What is required - Copy the rows from the line with "Task: Click the next" to the line with "point(134,36)" word for word, including both of those lines.

Excerpted records -
● ● ● ● ● ● ●

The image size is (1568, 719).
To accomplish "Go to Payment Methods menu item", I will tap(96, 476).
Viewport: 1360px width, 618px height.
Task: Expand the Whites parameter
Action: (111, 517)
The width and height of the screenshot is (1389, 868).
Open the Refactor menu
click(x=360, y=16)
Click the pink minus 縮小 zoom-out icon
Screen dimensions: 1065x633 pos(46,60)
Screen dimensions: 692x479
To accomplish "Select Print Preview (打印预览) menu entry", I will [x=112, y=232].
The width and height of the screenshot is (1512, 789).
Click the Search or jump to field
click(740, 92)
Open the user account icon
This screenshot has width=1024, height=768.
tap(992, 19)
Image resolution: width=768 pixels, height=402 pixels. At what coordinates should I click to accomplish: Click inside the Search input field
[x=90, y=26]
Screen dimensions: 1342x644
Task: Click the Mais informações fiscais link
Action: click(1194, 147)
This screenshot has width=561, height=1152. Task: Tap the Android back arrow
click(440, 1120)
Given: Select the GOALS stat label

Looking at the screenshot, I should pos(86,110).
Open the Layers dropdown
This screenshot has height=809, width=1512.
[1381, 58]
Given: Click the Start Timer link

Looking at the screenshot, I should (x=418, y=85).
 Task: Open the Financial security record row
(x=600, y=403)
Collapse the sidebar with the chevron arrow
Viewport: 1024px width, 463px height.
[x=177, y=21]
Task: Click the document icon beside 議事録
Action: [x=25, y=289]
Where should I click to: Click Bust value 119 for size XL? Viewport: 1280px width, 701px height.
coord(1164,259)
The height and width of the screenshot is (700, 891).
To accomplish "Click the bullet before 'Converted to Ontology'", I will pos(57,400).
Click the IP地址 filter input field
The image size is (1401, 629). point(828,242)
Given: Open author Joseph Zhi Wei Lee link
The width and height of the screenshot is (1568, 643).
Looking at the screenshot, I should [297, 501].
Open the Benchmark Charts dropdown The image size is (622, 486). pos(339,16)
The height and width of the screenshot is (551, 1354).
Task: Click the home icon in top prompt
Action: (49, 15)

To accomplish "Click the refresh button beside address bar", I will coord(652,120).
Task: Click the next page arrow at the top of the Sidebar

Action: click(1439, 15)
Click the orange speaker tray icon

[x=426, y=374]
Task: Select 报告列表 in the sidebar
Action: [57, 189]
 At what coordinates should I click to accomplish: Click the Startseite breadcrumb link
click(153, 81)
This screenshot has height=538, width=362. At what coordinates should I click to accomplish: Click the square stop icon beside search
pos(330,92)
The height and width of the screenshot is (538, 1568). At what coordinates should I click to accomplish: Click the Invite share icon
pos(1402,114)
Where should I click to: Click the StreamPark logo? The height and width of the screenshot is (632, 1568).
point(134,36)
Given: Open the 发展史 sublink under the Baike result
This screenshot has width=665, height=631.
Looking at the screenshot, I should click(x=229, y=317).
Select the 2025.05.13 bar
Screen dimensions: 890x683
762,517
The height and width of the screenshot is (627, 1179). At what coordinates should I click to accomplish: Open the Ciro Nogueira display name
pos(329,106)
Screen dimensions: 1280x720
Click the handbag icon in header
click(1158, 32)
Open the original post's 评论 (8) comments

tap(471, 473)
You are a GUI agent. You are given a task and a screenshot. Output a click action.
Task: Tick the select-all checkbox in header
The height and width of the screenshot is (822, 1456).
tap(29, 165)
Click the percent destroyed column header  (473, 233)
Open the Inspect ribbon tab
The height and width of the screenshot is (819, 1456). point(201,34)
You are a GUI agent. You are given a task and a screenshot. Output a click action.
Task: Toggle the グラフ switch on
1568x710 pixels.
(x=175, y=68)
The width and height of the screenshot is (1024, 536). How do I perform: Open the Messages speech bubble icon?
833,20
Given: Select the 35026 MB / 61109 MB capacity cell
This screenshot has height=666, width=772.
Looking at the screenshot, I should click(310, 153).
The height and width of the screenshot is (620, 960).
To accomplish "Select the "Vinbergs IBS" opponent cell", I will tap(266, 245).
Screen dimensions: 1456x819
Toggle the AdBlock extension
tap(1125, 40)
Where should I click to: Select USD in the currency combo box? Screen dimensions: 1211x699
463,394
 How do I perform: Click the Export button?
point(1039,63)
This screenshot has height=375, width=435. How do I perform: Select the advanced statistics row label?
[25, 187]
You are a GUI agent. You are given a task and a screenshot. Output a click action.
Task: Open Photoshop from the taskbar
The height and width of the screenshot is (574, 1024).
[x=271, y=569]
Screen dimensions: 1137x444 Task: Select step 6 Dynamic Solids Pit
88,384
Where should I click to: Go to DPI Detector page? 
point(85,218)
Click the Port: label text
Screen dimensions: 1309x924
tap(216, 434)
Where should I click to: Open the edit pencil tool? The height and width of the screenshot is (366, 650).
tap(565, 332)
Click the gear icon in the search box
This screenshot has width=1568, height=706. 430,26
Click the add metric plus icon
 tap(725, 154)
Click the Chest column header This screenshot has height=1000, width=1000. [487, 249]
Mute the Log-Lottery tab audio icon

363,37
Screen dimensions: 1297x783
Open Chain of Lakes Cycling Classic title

● ● ● ● ● ● ●

Worked solution -
Task: Click the next page arrow at the top of the Sidebar

Action: click(1439, 15)
Click the orange speaker tray icon

[x=426, y=374]
Task: Select 报告列表 in the sidebar
Action: [57, 189]
 At what coordinates should I click to accomplish: Click the Startseite breadcrumb link
click(153, 81)
This screenshot has height=538, width=362. At what coordinates should I click to accomplish: Click the square stop icon beside search
pos(330,92)
The height and width of the screenshot is (538, 1568). At what coordinates should I click to accomplish: Click the Invite share icon
pos(1402,114)
Where should I click to: Click the StreamPark logo? The height and width of the screenshot is (632, 1568).
point(134,36)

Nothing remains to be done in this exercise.